- _TEXT FOR ANALYSIS_
※ ※ ※

Delivered in partnership with Axium Infrastructure, the agreement comprises an electricity microgrid and a district heating and cooling network. ENGIE’s services are enabling LMEC’s member hospitals and research centers to focus on their missions of patient care and advancements in medicine. Future sustainable energy service enhancements may include solar energy, energy storage, and facilities management.
ENGIE and its development partner Axium Infrastructure created the Longwood Energy Partnership (LEP) and are working with LMEC to align the need for safe, reliable, and resilient energy delivery with forward-looking sustainability goals. The partners also recognize, that while each LMEC entity is unique, the collaborative would be better served with a systematic, rather than a case-by-case, approach to utility infrastructure and delivery, as it would enhance efficiency and improve responsiveness. (This has been especially important during the COVID-19 pandemic.)
The approach was jointly conceived by LMEC and LEP, and is being developed through regular meetings between ENGIE operations and maintenance personnel and the LMEC Board of Directors and Energy Steering Committee.
Under a 35-year agreement (through 2051), LEP will provide central plant management for LMEC’s six main medical facilities. Utility services under the agreement include a microgrid and a 112-million-square-foot district heating and cooling network that serves 74 buildings. The microgrid and district energy system have the capacity to produce 99 MW of electricity, 1,100,000 lbs/hr of steam, and 42,000 tons of chilled water.
The agreement covers operations, procurement, and risk management of power and gas systems. It also includes performance guarantees during outages or failures for 450 GWh of power, 5 bcf of natural gas, and other commodities.

※ ※ ※

- _SOURCE DATA_
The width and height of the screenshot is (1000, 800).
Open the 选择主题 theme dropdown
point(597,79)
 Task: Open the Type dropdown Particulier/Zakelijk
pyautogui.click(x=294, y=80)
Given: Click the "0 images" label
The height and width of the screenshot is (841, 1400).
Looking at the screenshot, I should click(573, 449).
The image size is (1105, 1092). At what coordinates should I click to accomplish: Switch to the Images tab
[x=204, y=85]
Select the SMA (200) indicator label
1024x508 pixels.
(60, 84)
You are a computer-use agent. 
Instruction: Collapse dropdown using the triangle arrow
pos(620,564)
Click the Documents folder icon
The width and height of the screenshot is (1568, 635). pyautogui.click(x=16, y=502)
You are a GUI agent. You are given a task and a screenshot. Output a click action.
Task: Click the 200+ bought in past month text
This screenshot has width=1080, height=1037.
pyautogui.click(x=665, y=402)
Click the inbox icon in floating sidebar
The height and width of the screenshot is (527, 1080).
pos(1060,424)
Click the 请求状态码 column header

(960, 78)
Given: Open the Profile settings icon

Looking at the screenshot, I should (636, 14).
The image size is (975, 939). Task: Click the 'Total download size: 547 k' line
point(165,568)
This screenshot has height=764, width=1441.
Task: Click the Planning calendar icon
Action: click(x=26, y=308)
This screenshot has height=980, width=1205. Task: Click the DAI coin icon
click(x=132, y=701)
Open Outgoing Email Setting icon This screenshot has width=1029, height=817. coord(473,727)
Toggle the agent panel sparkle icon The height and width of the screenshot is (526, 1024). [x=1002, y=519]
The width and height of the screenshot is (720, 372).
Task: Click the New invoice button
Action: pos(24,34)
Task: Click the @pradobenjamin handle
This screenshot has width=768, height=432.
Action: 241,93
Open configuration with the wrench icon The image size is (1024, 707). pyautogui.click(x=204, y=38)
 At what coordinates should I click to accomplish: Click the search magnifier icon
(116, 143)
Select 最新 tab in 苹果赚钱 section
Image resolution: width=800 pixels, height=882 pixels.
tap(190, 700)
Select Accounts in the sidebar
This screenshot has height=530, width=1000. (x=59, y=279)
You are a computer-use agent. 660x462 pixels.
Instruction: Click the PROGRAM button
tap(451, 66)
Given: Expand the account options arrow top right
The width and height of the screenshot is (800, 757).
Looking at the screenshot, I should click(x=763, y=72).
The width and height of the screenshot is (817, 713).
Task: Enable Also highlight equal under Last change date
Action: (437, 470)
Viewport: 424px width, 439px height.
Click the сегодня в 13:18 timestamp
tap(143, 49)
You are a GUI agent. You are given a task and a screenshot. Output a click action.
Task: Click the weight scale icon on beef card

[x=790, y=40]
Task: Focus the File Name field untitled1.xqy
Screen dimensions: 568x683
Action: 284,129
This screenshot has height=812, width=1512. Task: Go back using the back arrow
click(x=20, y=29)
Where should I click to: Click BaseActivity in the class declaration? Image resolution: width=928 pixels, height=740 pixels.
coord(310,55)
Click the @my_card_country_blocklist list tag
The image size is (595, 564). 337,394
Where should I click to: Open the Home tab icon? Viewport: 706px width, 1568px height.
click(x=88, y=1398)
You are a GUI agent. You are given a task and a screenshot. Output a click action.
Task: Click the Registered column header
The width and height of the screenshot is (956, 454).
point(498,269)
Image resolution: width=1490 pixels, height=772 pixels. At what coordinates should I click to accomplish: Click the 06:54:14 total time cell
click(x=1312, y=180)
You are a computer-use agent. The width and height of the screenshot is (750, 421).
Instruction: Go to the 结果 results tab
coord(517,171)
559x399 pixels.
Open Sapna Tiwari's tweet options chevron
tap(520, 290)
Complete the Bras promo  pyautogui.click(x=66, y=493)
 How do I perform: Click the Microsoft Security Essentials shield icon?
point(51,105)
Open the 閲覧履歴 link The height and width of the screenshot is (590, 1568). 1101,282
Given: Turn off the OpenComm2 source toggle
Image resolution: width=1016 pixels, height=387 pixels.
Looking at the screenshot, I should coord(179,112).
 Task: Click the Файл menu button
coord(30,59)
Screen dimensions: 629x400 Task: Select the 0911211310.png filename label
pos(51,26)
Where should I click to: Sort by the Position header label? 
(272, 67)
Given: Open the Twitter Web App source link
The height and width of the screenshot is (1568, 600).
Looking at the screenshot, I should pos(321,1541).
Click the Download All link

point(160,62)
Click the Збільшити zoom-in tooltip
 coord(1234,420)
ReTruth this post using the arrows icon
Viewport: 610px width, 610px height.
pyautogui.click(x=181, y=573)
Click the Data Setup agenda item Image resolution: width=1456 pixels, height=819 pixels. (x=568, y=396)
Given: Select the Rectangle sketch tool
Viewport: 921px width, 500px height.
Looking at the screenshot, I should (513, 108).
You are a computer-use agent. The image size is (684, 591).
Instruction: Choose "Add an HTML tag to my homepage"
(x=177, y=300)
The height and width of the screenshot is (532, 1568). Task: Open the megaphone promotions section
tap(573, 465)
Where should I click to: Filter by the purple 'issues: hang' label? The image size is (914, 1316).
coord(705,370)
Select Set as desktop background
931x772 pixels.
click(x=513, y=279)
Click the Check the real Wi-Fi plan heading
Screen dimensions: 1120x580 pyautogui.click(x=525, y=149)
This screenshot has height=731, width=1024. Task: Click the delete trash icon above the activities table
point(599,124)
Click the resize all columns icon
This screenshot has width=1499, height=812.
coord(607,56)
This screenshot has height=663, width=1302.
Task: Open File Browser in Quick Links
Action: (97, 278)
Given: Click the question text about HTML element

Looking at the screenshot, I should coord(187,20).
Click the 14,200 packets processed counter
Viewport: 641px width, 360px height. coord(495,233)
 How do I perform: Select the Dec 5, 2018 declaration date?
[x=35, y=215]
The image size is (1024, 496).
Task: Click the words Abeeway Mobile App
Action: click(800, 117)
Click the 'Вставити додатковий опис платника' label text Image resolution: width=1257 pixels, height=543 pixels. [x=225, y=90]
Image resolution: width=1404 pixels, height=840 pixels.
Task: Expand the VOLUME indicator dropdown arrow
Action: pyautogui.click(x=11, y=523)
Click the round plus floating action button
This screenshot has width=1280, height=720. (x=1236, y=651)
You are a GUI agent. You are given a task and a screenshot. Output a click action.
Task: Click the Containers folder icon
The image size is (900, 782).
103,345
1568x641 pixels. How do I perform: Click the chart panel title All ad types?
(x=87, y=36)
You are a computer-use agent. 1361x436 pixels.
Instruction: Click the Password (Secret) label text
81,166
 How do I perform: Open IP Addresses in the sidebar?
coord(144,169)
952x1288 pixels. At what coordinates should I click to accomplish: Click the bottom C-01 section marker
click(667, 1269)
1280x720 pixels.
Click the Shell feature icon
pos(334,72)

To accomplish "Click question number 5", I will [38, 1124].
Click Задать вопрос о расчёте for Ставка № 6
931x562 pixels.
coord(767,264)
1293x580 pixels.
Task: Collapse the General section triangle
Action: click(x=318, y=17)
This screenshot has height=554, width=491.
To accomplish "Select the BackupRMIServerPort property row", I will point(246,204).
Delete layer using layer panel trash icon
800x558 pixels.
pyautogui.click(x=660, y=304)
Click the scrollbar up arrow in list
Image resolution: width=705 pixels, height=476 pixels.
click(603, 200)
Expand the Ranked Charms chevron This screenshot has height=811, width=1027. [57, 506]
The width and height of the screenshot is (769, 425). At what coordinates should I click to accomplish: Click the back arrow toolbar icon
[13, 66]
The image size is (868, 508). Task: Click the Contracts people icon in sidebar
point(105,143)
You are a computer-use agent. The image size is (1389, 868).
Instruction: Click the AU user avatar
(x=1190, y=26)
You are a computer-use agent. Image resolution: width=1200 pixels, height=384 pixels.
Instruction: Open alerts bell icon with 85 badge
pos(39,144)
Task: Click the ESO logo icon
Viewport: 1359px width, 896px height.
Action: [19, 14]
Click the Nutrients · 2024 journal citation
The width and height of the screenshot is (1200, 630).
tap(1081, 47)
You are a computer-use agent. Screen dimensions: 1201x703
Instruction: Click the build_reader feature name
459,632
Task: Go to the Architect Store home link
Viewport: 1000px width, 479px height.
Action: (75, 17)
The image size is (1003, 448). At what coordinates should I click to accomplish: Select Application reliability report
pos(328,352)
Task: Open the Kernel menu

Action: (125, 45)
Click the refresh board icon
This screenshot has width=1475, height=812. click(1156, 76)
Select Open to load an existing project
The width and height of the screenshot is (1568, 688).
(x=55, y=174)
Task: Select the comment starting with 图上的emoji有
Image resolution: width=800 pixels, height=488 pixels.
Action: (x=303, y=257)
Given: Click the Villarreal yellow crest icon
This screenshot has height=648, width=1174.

※ ※ ※

- _WORK TASK 1_
Answer from the text on the Longwood energy partnership:
(a) Which company is named as ENGIE's development partner in creating the Longwood Energy Partnership?
(b) Through what year does the 35-year agreement run?
(c) How many buildings does the district heating and cooling network serve?
- _WORK TASK 2_
Please extend the text on the Longwood energy partnership, picking up after its final sentence.

- _TASK OUTPUT 1_
(a) Axium Infrastructure
(b) 2051
(c) 74

- _TASK OUTPUT 2_
Opportunities exist for future sustainability improvements through investments in solar energy, energy storage, and facilities management.
The district heating and cooling networks provide LMEC with the most efficient, reliable, and cost-effective means of providing energy while improving sustainability. They are backed by ENGIE’s risk management and performance guarantees, which give LMEC’s member healthcare and researcher institutions peace of mind as they focus their efforts on world-class patient care and advances in medicine.
Longwood Medical and ENGIE are collaborating to further develop their long-term sustainability goals.
LMEC is a non-profit body that coordinates and plans the energy needs for Harvard Medical School, Beth Israel Deaconess Medical Center, Boston Children’s Hospital, Brigham & Women’s Hospital, Dana Farber Cancer Institute, and Joslin Diabetes Center. Collectively, these institutions span 74 buildings, approximately 2,000 beds, and serve more than 100,000 inpatients and 2.4 million outpatients annually. In addition, the Harvard-affiliated hospitals conduct critical research that continues to provide medical breakthroughs.